Task brief
Starting at the line containing "Click the Select All document icon" and ending at the last line of the items, please write those lines out again in full, requests included, with every coordinate in the answers raised by 57. Leave the pictures out.

Source data
-- BEGIN --

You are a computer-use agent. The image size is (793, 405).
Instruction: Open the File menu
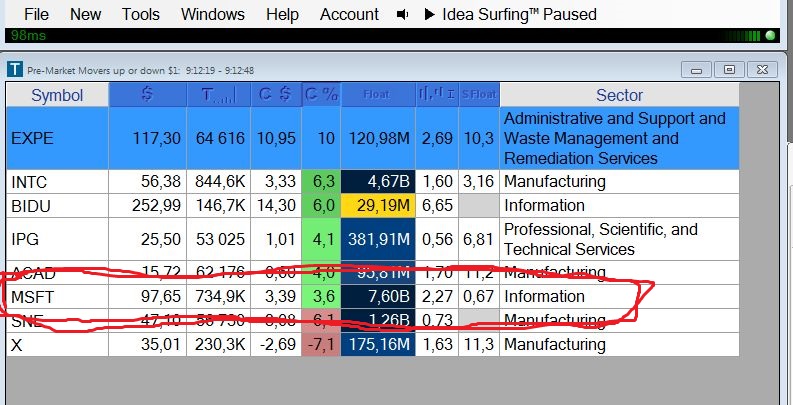tap(36, 14)
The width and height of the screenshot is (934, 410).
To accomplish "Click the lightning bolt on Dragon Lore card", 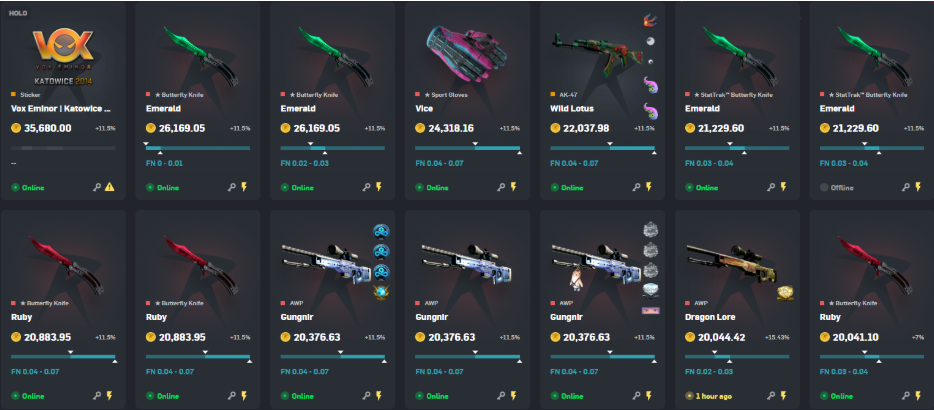I will 782,396.
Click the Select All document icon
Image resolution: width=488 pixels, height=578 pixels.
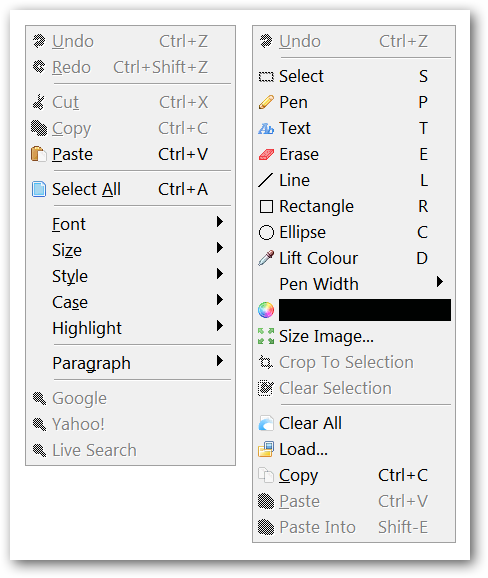(39, 189)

-- END --

Response to this task
Click the Select All document icon
Image resolution: width=488 pixels, height=578 pixels.
(96, 246)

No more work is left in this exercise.